The right to a VAT refund from the tax office when it cannot be recovered from the supplier – another judgment of the CJEU

Does the tax authority have the right to deny the taxpayer the right to deduct input VAT from a transaction that, in its opinion, was not subject to taxation at all? At first glance, it seems obvious that it does – after all, the supplier can correct the invoice in such a scenario, ensuring neutrality for both parties

And what if the supplier has paid the VAT but cannot correct the invoice due to the expiry of the limitation period? Here we can also say that everything is fine – the limitation period is a double-edged sword and “it just happens”. After all, the taxpayer is to blame for incorrectly classifying the transaction as taxable.

But what if the taxpayer has taxed the transaction and the authorities confirmed that such classification was correct, only to change their minds after the limitation period had expired? This is where doubts may arise. The CJEU faced a similar challenge in its judgment of 13th March 2025, ref. C-640/23, Greentech.

Facts

The case concerned the Romanian company Greentech, that purchased part of the assets of a related entity Greenfiber. The transaction was classified as a sale subject to VAT, and Greenfiber issued an invoice and paid the output tax. At the turn of 2015/2016, a tax audit was conducted against the supplier, which ended with the issuance of a decision in which the tax authority confirmed the correct classification and taxation of the transaction.

Shortly afterwards, the same authority initiated another tax audit against Greentech and issued a completely different decision, i.e. it decided that the sale of assets was de facto a sale of an enterprise, not subject to VAT. The authority denied the purchaser the right to deduct input tax resulting from the purchase invoice. This decision was then challenged and it only became final after the judgment of the Supreme Court of Cassation in November 2021, i.e. at a time when the right to correct the output VAT by Greenfiber had already been time-barred for several months. As a result, Greentech was saddled with the economic burden of VAT.

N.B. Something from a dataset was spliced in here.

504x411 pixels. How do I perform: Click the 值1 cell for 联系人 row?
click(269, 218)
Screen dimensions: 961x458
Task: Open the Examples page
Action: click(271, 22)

Greentech filed an application for reopening of the proceedings. The Romanian Supreme Court of Cassation, hearing the application, stayed the proceedings in order to ask the CJEU whether the denial of the right to deduct in such a situation is consistent with the principles of neutrality, legal certainty and protection of legitimate expectations contained in the VAT Directive.

CJEU ruling

The CJEU stressed that Member States should provide taxpayers with mechanisms to correct all taxes that have been settled by mistake, provided that the supplier did not act in bad faith. Such a taxpayer should have the right to refund the overpaid tax from the state, and the purchaser should have the right to refund it from the supplier through a civil action. However, in a situation, when recovering unduly declared VAT from the supplier is impossible or excessively difficult, then the role of the Member State is to create such instruments that will allow the purchaser to recover the disputed VAT directly from the tax authorities. Importantly, this is a separate procedure from the right to deduct, which in this situation does not apply due to the fact that it is impossible to “deduct” tax that was not “output” at all.

Conclusions

The CJEU has (not for the first time) confirmed a thesis that does not seem controversial – the right to deduct VAT is intended to completely free an entrepreneur from the economic burden of the goods and services tax, but only in relation to transactions that are subject to it. When a transaction is reclassified as not subject to VAT, the taxpayer cannot invoke the right to deduct.

The second of the CJEU’s theses, however, touches on an issue that the Polish tax authorities look at quite differently, namely – how to implement the principle of neutrality if the output VAT has become time-barred? The Polish tax authority would probably state that the limitation period is the final argument and would rather not see a chance to recover “VAT” that is not VAT anymore and has become time-barred in the meantime.

The Greentech case is not the first time that the CJEU has ruled to extend VAT neutrality beyond the limits of the right to deduct. In several previous judgments (e.g. of 13th October 2022, ref. C-397/21 Humda, or of 11th April 2019, ref. C-691/17 PORR Építési Kft.), the CJEU has already stated that there are situations in which a taxpayer should be entitled to request a refund of VAT incorrectly invoiced directly from the tax authority if its refund from the supplier is impossible or excessively difficult. It is obligation of the Member States to provide procedural means for the effective submission of such a request.

After the Humda judgment (2022), it seemed that a new option would open up for Polish taxpayers to recover unduly paid VAT directly from the state in a situation where another path is impossible for various reasons (e.g. liquidation of the supplier or limitation of their tax liabilities). However, little has changed in the Polish tax law reality over the last 3 years. It is all the more worth following the echoes of the Greentech judgment and its impact on the domestic arena.